Considérant sur la répression, que le comportement répété du prévenu est révélateur d'une volonté délictuelle réfléchie et justifie une aggravation de la peine prononcée par les premiers juges, laquelle doit être portée à six mois d'emprisonnement, en tenant compte des circonstances atténuantes existant en la cause et de ce qu'il est délinquant primaire dans la Principauté ;

Considérant que J.-P. B. a sollicité la restitution des documents saisis, composant les scellés n° 1 à n° 9 du bordereau n° 23 390 ;

Considérant qu'il y a lieu d'ordonner la restitution du contenu des scellés n° 2, n° 4 à n° 9 du bordereau DPJ n° 23 390 du 25 août 2005, sans rapport avec les délits pour lesquels J.-P. B. est condamné ; qu'en revanche il y a lieu d'ordonner la confiscation du scellé n° 1 composé d'un ticket de parking et d'un document à l'en-tête du service des parkings publics qui ont servi à commettre le délit d'escroquerie et du scellé n° 3 composé d'un permis de conduire monégasque que J.-P. B. a omis de restituer aux autorités administratives lorsqu'il s'est domicilié hors de la Principauté ;

Dispositif🔗

PAR CES MOTIFS,

LA COUR D'APPEL DE LA PRINCIPAUTÉ DE MONACO, STATUANT CONTRADICTOIREMENT EN MATIÈRE CORRECTIONNELLE,

Sur la culpabilité,

Confirme le jugement du Tribunal correctionnel du 11 octobre 2005 qui a déclaré J.-P. B. coupable du délit de défaut d'assurance automobile,

Réforme ledit jugement en ce qu'il a déclaré J.-P. B. coupable du délit de vols,

Statuant à nouveau de ce chef,

Requalifie les faits poursuivis sous la prévention de vols en délit d'escroquerie,

Déclare J.-P. B. coupable de ce délit,

Sur la répression,

Réforme le jugement susvisé,

Faisant application des articles 1 et 4 de l'Ordonnance loi n° 666 du 20 juillet 1959, 330, alinéa 1, 392 et 393 du Code pénal,

Condamne J.-P. B. à la peine de six mois d'emprisonnement avec sursis, l'avertissement prescrit par l'article 395 du Code pénal n'ayant pu être adressé au condamné, absent lors du prononcé de la décision,

Ordonne la confiscation du contenu des scellés n° 1 et 3 décrits au bordereau DPJ n° 23 390,

Ordonne la restitution à J.-P. B. du contenu des scellés n° 2, 4 à 9 décrit audit bordereau,

Condamne J.-P. B. aux frais du présent arrêt.
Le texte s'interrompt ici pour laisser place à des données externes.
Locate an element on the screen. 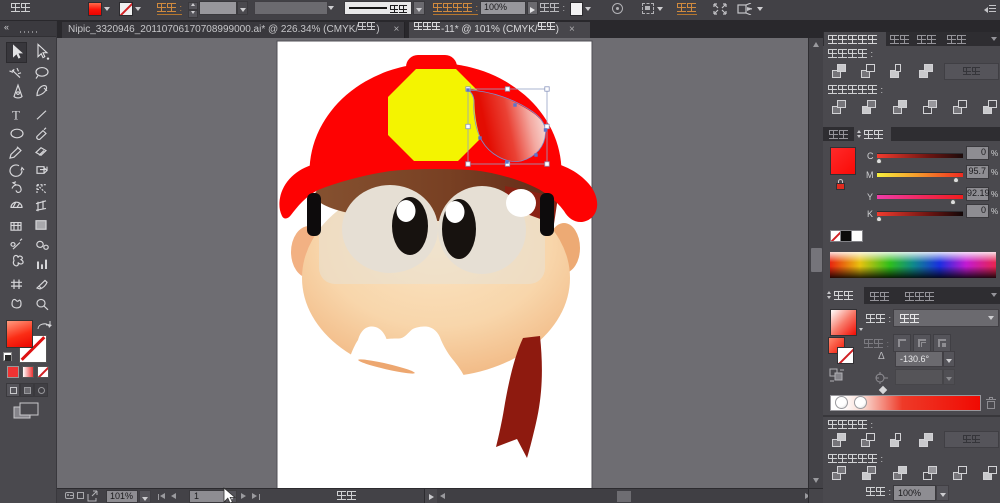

Fixe au minimum la durée de la contrainte par corps.

Composition🔗

Mme François, prem. prés. ; M. Adam, v. prés. ; Mme Mabrut, cons. ; Mme Vikstrom, subst. proc. gén. ; Mme Zanchi, gréf. princ. ; Me Marquet, av. stag. ; M Zabaldano av.

Note🔗

Cet arrêt confirme le jugement du tribunal correctionnel du 11 octobre 2005 en requalifiant les faits poursuivis sous la prévention de vols en délit d'escroquerie ; il n'a point été formé de pourvoi en révision.